- **YOUR OBJECTIVE**
Reproduce, word for word, the lines starting with the first line below and ending with the line containing "Looking at the screenshot, I should [240, 371].", including both of those lines.

##### AVAILABLE RECORDS

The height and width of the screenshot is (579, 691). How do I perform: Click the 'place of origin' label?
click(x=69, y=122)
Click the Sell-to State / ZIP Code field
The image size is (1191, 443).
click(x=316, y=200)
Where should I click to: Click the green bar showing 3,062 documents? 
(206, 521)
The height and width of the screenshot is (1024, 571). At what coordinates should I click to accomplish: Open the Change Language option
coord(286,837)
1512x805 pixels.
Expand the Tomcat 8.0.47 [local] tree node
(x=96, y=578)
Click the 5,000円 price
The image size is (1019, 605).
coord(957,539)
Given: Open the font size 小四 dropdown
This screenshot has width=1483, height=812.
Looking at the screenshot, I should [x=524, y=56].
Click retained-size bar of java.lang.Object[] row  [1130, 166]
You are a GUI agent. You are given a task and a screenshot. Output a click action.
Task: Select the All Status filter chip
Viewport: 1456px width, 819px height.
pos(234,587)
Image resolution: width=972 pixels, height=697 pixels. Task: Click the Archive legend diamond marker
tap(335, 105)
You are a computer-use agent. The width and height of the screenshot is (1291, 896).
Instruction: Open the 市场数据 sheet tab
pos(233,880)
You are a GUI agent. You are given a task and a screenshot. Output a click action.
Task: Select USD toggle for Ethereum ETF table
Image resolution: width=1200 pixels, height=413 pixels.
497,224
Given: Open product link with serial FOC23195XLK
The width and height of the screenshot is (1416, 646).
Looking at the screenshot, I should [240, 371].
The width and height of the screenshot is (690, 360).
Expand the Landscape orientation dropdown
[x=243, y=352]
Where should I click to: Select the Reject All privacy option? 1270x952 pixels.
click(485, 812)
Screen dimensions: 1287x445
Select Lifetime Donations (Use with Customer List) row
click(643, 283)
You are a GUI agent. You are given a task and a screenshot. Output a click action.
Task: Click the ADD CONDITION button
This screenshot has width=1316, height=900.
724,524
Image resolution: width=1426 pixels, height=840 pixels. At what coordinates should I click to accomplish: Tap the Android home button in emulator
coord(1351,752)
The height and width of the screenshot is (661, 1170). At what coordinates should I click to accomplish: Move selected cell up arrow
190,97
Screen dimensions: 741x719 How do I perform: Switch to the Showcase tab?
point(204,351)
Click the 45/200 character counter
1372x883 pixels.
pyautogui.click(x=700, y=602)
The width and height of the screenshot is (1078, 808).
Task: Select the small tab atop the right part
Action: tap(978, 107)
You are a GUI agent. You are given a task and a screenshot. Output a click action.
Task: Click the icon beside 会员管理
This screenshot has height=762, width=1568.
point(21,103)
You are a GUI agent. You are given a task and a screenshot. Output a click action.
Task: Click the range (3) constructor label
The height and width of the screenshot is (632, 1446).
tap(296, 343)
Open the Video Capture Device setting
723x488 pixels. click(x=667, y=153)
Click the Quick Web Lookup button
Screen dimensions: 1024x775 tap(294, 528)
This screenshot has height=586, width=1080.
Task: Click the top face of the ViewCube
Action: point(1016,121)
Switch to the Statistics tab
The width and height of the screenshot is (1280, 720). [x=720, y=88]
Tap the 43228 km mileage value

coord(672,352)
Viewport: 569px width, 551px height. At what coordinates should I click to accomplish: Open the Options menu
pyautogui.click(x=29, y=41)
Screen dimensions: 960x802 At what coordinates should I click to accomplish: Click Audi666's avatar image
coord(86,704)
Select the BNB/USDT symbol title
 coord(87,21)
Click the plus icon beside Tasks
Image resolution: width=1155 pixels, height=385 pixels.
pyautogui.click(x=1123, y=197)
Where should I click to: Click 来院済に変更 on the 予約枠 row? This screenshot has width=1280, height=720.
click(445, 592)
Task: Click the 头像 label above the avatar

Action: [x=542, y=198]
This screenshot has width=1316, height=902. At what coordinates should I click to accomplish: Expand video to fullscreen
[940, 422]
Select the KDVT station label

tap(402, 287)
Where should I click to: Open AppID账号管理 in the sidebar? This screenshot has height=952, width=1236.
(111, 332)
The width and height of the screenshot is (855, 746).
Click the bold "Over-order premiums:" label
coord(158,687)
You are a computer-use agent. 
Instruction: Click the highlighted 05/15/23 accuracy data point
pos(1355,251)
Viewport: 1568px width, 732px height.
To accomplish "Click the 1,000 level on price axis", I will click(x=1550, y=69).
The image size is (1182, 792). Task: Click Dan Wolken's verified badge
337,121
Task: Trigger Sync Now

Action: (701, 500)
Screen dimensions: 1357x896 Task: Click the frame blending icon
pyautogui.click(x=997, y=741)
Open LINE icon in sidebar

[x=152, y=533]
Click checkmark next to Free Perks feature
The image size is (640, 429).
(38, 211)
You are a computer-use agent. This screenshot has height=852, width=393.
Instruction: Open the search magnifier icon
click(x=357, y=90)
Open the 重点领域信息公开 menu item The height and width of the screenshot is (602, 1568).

##########

- **ANSWER FOR THE TASK**
The height and width of the screenshot is (579, 691). How do I perform: Click the 'place of origin' label?
click(x=69, y=122)
Click the Sell-to State / ZIP Code field
The image size is (1191, 443).
click(x=316, y=200)
Where should I click to: Click the green bar showing 3,062 documents? 
(206, 521)
The height and width of the screenshot is (1024, 571). At what coordinates should I click to accomplish: Open the Change Language option
coord(286,837)
1512x805 pixels.
Expand the Tomcat 8.0.47 [local] tree node
(x=96, y=578)
Click the 5,000円 price
The image size is (1019, 605).
coord(957,539)
Given: Open the font size 小四 dropdown
This screenshot has width=1483, height=812.
Looking at the screenshot, I should [x=524, y=56].
Click retained-size bar of java.lang.Object[] row  [1130, 166]
You are a GUI agent. You are given a task and a screenshot. Output a click action.
Task: Select the All Status filter chip
Viewport: 1456px width, 819px height.
pos(234,587)
Image resolution: width=972 pixels, height=697 pixels. Task: Click the Archive legend diamond marker
tap(335, 105)
You are a computer-use agent. The width and height of the screenshot is (1291, 896).
Instruction: Open the 市场数据 sheet tab
pos(233,880)
You are a GUI agent. You are given a task and a screenshot. Output a click action.
Task: Select USD toggle for Ethereum ETF table
Image resolution: width=1200 pixels, height=413 pixels.
497,224
Given: Open product link with serial FOC23195XLK
The width and height of the screenshot is (1416, 646).
Looking at the screenshot, I should [240, 371].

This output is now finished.